2. Strong employee retention
To the extent that this requirement is statutory, many companies continue to default. The protection of a group life insurance policy as an incentive has been observed to reduce employee attrition rate, increase employee retention, and boost overall loyalty and productivity.
3. Good morale among employees
The security and peace of mind that a group life insurance policy provides helps keep employees stress-free and allows them to focus on the essential tasks at hand.
Linking group life insurance and group credit insurance
It would be a mistake to conclude that group life insurance exists solely for the purpose of providing coverage to members of identifiable groups. On the contrary, group life insurance in the form of group credit life insurance policies is rapidly becoming an essential part of the country’s financial ecosystem, especially with the worrying growth of non-performing loans. .
Group borrower insurance is an agreement between the insurance company and lending financial institutions (e.g. commercial banks, microfinance banks, Fintech platforms, mortgage banks, etc.) that provides cover insurance for loans issued by the financial institution in question, subject to the terms and conditions agreed between the parties.
This not only saves lending financial institutions costs that would otherwise have been spent on recovery efforts, but also protects or reduces the liability of dependents for the outstanding balance of a credit facility taken out by their breadwinner. .
Simply put, group credit life insurance is a type of life insurance policy designed to pay off a borrower’s outstanding debts in the event of the borrower’s death. If your spouse or someone else is a co-signer on your loan or mortgage, credit life insurance would protect them from loan payments after your death.
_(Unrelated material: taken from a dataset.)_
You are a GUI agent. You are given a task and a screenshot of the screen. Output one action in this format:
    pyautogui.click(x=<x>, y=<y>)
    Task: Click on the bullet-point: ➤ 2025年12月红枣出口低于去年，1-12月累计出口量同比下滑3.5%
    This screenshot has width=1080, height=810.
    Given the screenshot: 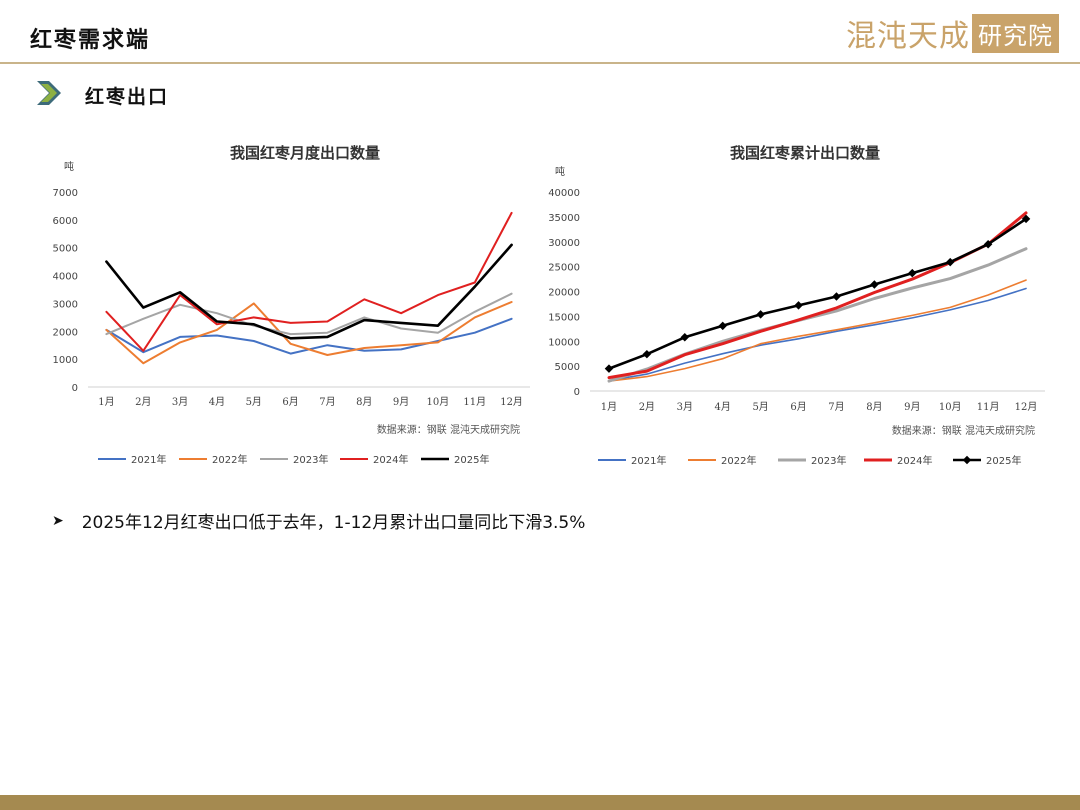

Life is full of uncertainties, and although we are currently better equipped to analyze risks and calculate probabilities, no one can take into account all the possibilities. This creates risks not only for individuals or groups of individuals but also for financial institutions which play an indispensable role in the economy of any modern society. Perhaps this is why group life insurance is so essential, as its benefits extend beyond the individual, to society at large. Indeed, besides the obvious benefit of providing assistance to dependents of employees, it has helped to deepen insurance penetration by demonstrating to the wider population that insurance does indeed work in Nigeria.